If a line includes "Weiße", copy it out of the entries.

Segment Start: TASK DATA

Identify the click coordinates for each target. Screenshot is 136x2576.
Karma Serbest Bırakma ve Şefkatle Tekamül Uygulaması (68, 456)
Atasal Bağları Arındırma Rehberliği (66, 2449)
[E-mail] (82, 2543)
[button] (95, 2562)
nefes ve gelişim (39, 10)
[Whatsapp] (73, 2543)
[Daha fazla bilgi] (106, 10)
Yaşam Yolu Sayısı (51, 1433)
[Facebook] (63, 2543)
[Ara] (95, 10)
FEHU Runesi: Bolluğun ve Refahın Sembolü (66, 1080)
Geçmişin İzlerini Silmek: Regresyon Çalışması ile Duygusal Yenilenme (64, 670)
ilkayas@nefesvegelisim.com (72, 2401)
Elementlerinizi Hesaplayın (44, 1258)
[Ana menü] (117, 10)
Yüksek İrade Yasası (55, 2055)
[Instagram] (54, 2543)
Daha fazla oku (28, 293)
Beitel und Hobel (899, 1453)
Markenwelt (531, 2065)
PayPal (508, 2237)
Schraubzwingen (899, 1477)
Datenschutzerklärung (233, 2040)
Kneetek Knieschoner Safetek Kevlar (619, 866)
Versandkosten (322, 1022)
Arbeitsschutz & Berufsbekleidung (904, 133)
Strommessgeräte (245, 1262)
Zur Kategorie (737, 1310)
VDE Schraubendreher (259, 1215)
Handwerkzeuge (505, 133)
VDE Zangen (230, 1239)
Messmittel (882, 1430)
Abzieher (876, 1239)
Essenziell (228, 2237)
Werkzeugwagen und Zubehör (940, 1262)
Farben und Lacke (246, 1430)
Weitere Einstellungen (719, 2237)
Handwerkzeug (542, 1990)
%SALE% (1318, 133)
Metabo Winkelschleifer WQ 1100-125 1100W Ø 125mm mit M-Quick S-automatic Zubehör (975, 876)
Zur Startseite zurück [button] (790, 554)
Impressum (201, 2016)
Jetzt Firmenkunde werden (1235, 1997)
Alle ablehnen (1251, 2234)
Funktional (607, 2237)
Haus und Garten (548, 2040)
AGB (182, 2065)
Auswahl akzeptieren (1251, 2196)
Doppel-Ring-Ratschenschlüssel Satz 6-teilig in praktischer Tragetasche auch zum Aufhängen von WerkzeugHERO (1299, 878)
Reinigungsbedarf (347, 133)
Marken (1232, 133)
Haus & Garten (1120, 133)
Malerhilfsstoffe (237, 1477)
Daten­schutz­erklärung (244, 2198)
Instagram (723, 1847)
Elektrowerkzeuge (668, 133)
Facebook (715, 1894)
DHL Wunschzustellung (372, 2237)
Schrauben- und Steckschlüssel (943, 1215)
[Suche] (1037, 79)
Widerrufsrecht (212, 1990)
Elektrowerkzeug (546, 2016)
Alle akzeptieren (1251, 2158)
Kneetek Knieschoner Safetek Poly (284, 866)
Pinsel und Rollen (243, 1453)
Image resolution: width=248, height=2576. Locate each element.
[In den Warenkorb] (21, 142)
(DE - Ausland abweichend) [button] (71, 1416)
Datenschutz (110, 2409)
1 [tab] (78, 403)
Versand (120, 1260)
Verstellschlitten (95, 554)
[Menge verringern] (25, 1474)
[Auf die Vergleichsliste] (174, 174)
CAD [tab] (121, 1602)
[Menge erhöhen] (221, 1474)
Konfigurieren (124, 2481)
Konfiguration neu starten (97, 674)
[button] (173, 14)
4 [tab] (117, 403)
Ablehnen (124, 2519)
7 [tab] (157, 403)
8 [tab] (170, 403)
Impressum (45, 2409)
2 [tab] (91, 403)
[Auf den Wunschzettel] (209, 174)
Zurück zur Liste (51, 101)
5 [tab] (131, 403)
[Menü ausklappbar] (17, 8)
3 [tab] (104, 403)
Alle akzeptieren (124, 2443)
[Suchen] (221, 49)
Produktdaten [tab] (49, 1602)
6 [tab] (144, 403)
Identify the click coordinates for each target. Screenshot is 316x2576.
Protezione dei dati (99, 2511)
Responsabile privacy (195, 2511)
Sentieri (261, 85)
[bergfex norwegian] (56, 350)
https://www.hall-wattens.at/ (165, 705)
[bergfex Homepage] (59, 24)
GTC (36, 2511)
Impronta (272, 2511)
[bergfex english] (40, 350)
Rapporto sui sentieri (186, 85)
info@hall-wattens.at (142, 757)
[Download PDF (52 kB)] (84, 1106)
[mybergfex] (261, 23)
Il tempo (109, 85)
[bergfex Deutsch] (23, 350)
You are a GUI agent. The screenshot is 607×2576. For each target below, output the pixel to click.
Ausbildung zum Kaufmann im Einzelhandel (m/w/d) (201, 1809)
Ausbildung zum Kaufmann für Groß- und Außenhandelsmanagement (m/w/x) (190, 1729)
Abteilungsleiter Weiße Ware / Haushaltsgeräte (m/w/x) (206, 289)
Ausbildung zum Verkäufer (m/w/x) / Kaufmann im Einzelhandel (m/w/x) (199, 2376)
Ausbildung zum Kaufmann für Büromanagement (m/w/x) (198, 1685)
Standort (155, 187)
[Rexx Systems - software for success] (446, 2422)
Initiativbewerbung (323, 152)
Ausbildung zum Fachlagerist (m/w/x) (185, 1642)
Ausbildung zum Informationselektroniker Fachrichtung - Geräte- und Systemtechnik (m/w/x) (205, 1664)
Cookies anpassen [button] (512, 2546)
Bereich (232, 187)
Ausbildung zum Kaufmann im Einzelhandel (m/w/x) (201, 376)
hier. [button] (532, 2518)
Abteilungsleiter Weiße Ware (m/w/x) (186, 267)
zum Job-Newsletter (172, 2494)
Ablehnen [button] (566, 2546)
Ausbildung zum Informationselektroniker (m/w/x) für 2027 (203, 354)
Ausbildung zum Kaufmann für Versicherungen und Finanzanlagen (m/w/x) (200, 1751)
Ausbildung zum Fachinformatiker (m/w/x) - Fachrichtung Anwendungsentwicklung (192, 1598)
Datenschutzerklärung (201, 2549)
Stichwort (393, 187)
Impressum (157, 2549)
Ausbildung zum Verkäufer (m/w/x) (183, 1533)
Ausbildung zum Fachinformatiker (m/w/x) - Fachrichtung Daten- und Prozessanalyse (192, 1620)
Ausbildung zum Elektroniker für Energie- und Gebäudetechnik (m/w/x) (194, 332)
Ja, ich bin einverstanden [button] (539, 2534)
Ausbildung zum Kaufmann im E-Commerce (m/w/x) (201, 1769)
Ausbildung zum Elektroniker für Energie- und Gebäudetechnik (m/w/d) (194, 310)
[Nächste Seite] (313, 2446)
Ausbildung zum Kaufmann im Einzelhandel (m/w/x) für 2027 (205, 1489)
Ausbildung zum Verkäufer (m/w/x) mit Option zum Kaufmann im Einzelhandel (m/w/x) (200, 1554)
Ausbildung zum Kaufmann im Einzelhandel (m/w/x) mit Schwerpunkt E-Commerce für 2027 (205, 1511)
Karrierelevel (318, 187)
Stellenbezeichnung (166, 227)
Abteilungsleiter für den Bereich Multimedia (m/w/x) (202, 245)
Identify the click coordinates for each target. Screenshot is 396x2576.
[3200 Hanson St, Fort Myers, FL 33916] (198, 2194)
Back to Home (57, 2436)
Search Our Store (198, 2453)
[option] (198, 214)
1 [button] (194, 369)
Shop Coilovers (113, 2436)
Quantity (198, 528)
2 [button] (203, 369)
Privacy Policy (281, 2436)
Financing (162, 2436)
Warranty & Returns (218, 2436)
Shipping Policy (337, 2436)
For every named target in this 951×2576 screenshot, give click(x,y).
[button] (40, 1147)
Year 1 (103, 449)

Segment End: TASK DATA

» **SOLUTION TO THE PROBLEM**
Abteilungsleiter Weiße Ware / Haushaltsgeräte (m/w/x) (206, 289)
Abteilungsleiter Weiße Ware (m/w/x) (186, 267)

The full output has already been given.